Colli de Souza enfrentou dificuldades para estabelecer sua inserção no campo, mas justamente nos limites de sua pesquisa começou a refletir sobre os fatos ocorridos. No final, fez uma ‘manobra’ inusitada com relação às pesquisas precedentes, onde a partir da negativa de seu pedido, partiu para contatos informais como o de um tenente coronel no Centro De Aviação do Exército (CavEx) em Taubaté, através do qual logo seria recebido pela instituição. O que importa destacar é a necessidade de insistência já que em um primeiro momento teve seu pedido de pesquisa ‘negado’.
O trabalho de Atassio preocupa-se mais com a estrutura institucional e organizacional do Exército, bem como com a procedência sociológica dos militares brasileiros; desenvolve pesquisa na EsSA com dificuldades de inserção no campo também, sua autorização levou mais de um ano.
Souza partiu de uma proposta de trabalho totalmente inovadora no tema. Sua pesquisa, além de seguir os caminhos difíceis da imersão em um campo pelo qual se orienta uma cultura de hierarquia e de disciplina, faz uma etnografia em Arquivos Militares que, não obstante não tenha a Caserna como lócus de pesquisa, também não deixou de enfrentar muitas restrições. Problematiza a construção da memória militar, se inscrevendo radicalmente em uma historiografia de cunho antropológico.
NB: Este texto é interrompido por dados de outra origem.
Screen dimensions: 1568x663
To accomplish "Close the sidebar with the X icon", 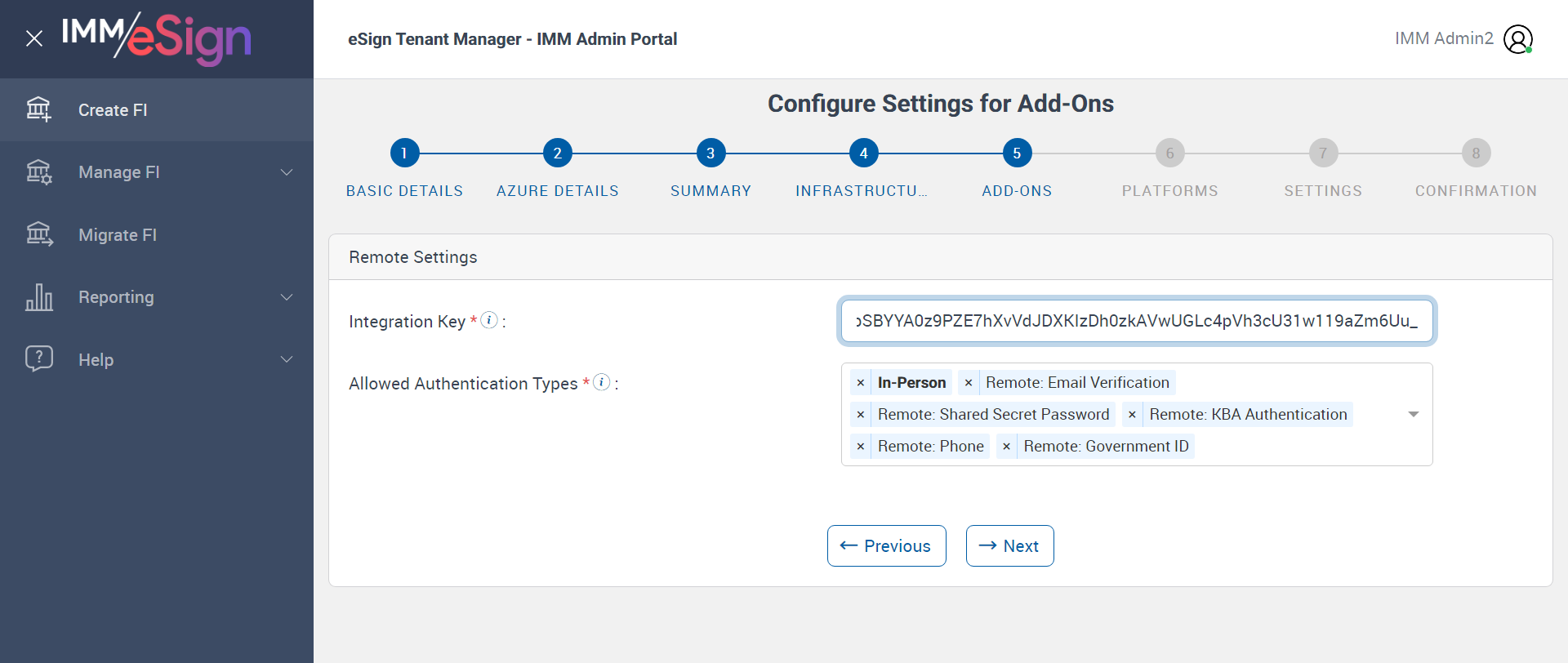I will [34, 38].
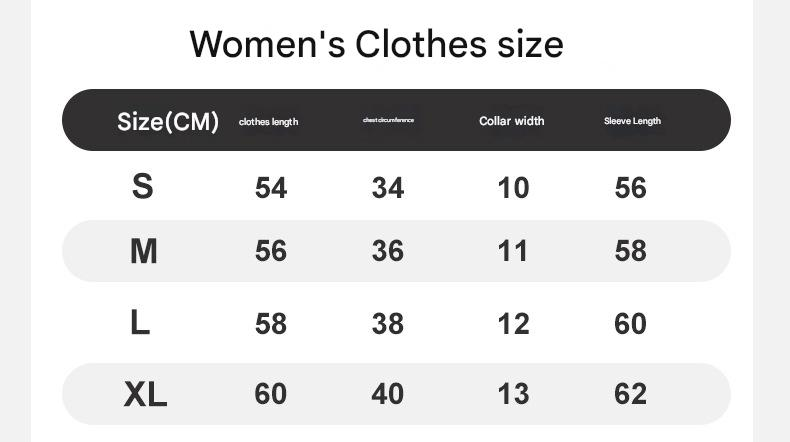Screen dimensions: 790x442
Task: Click the "Sleeve Length" column header
Action: 632,121
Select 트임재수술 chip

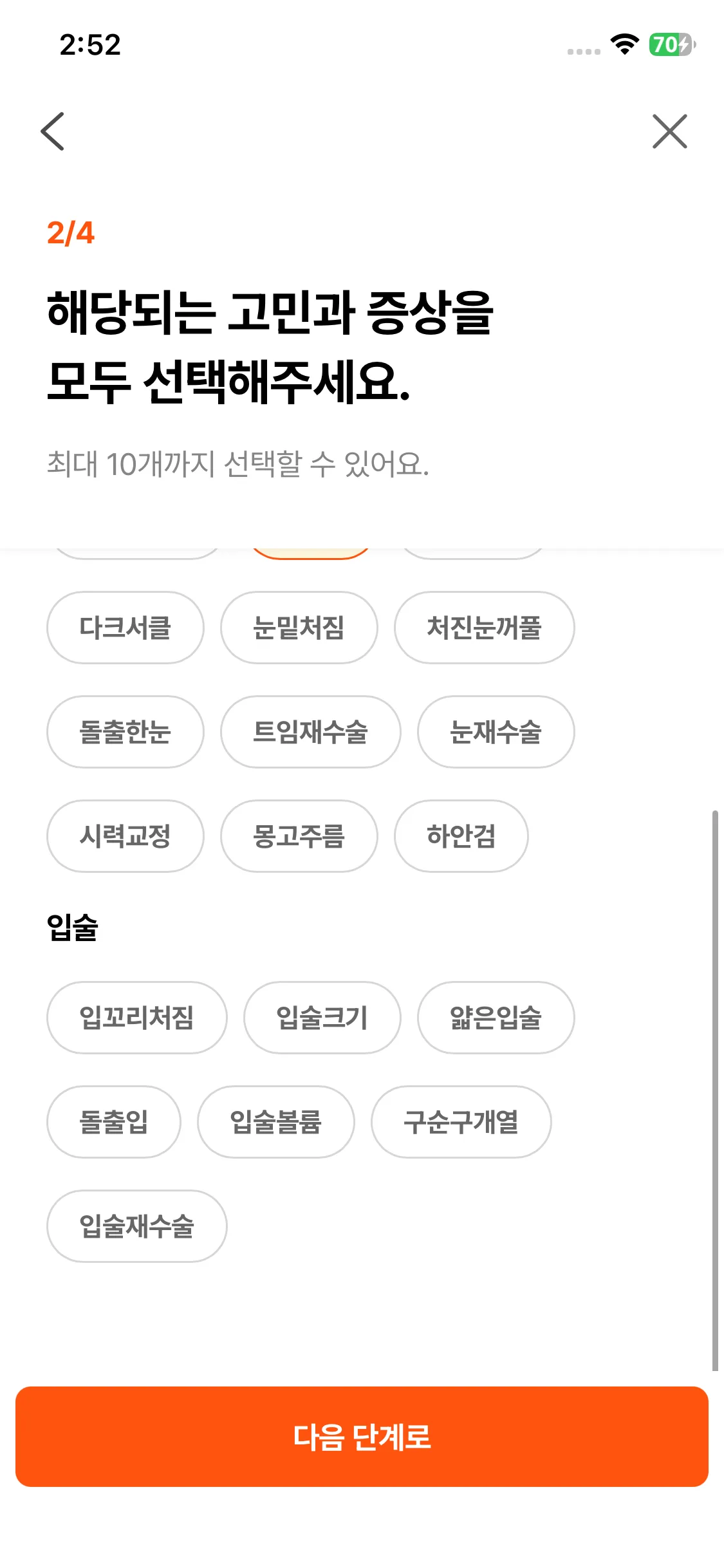click(x=311, y=732)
Todavia, como nos mostrou Colli de Souza (2009) o que valerá são as respostas aos desafios do campo, no seu caso, os limites impostos à sua pesquisa foi o que possibilitou o rendimento de novas perguntas. Já a qualidade das perguntas e respostas oferecidas pelos autores ficará a critério de outros leitores. Antecipo que material de sobra o livro oferece.